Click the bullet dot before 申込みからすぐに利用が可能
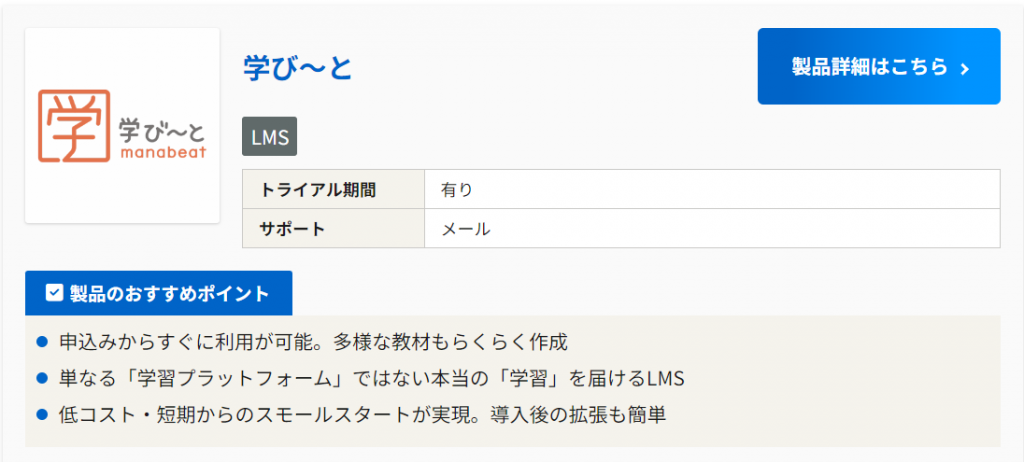This screenshot has height=462, width=1024. tap(42, 342)
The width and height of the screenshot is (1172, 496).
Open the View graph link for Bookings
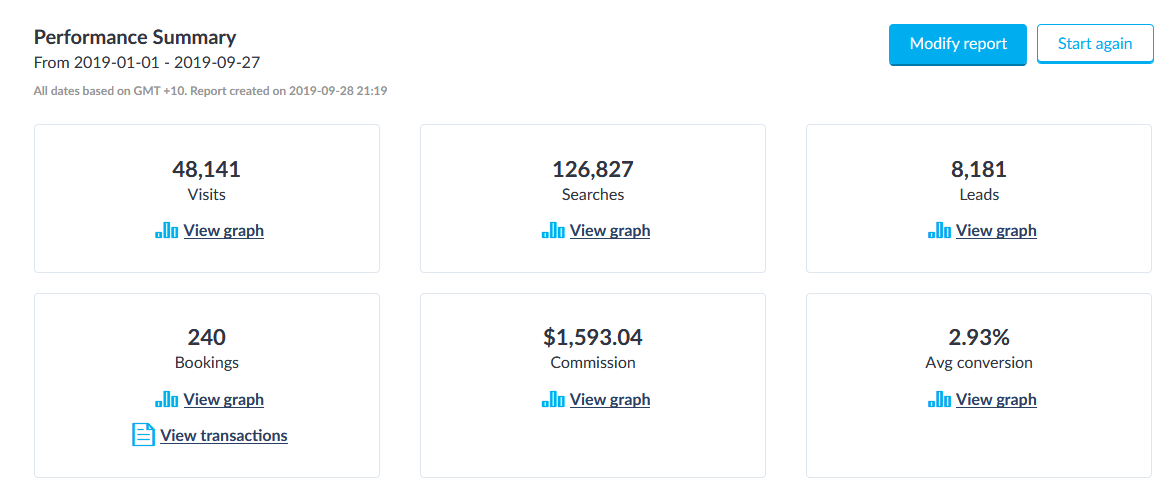tap(224, 400)
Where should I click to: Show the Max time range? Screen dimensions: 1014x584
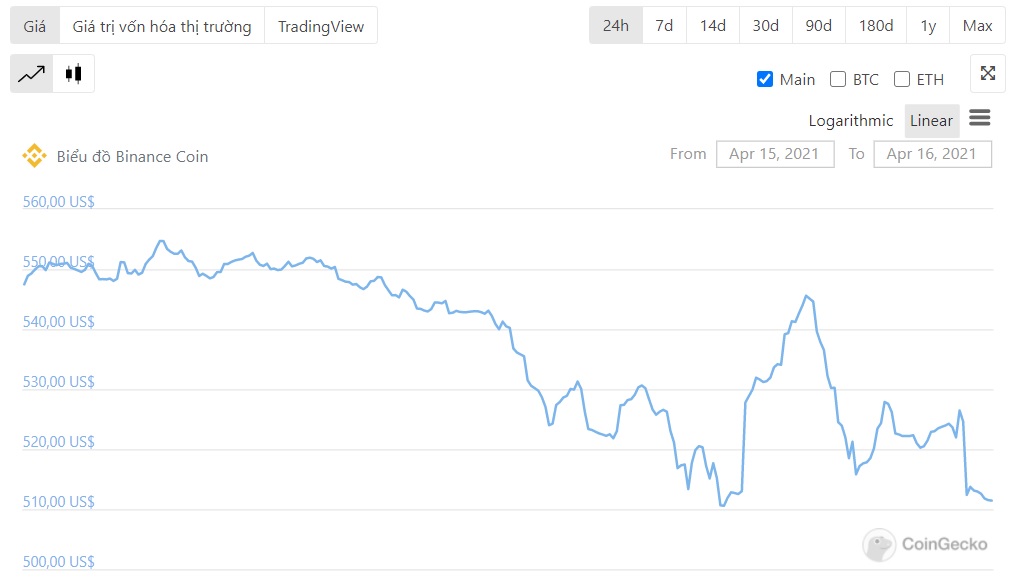(977, 26)
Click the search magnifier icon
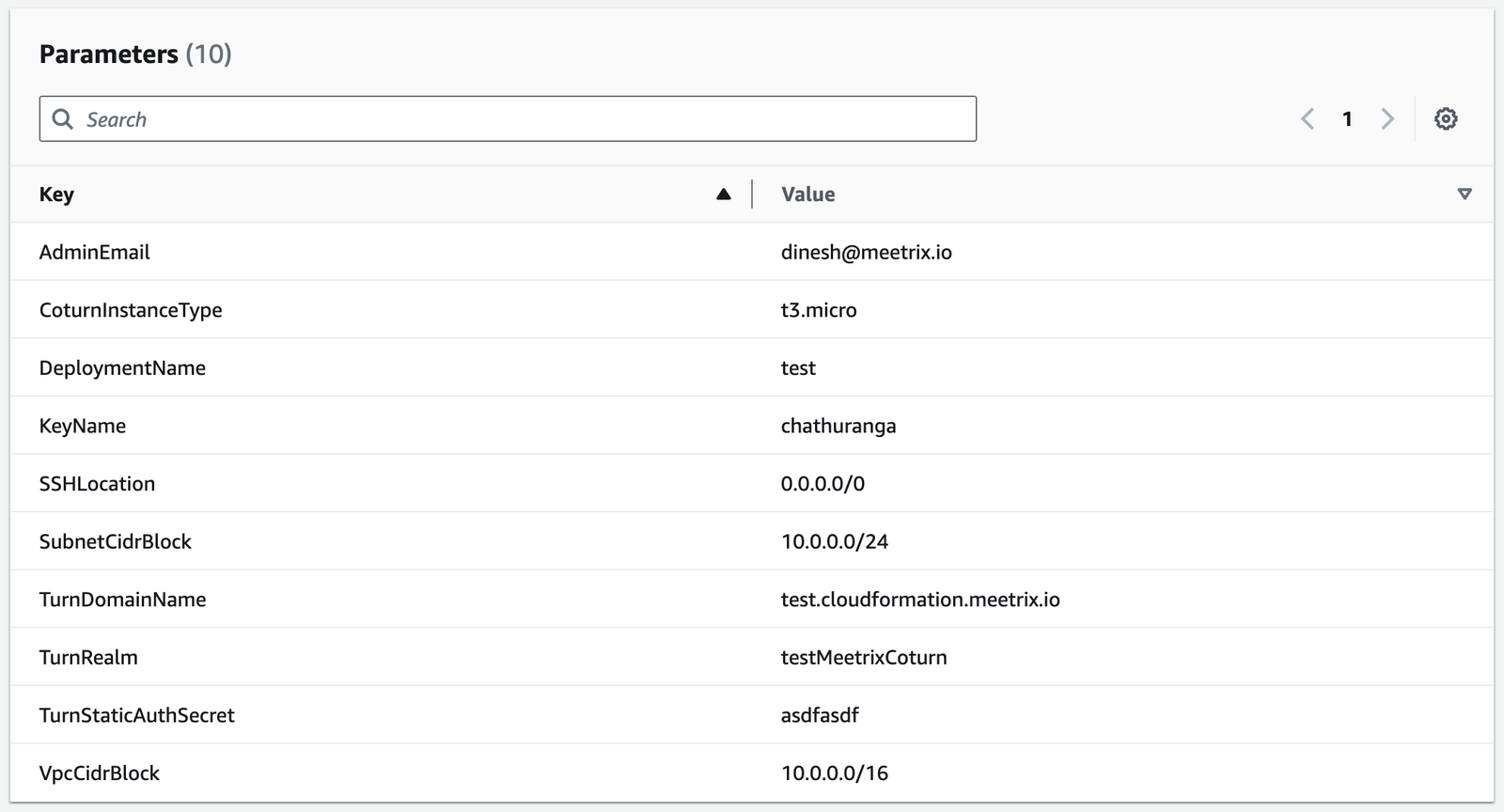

Description of the task:
The answer must be an exact copy of the lines from the one with "Where should I" through the final line above, both ends included, and nothing else; pictures stay out.

Reply:
Where should I click to: Show the Max time range? Screen dimensions: 1014x584
(977, 26)
Click the search magnifier icon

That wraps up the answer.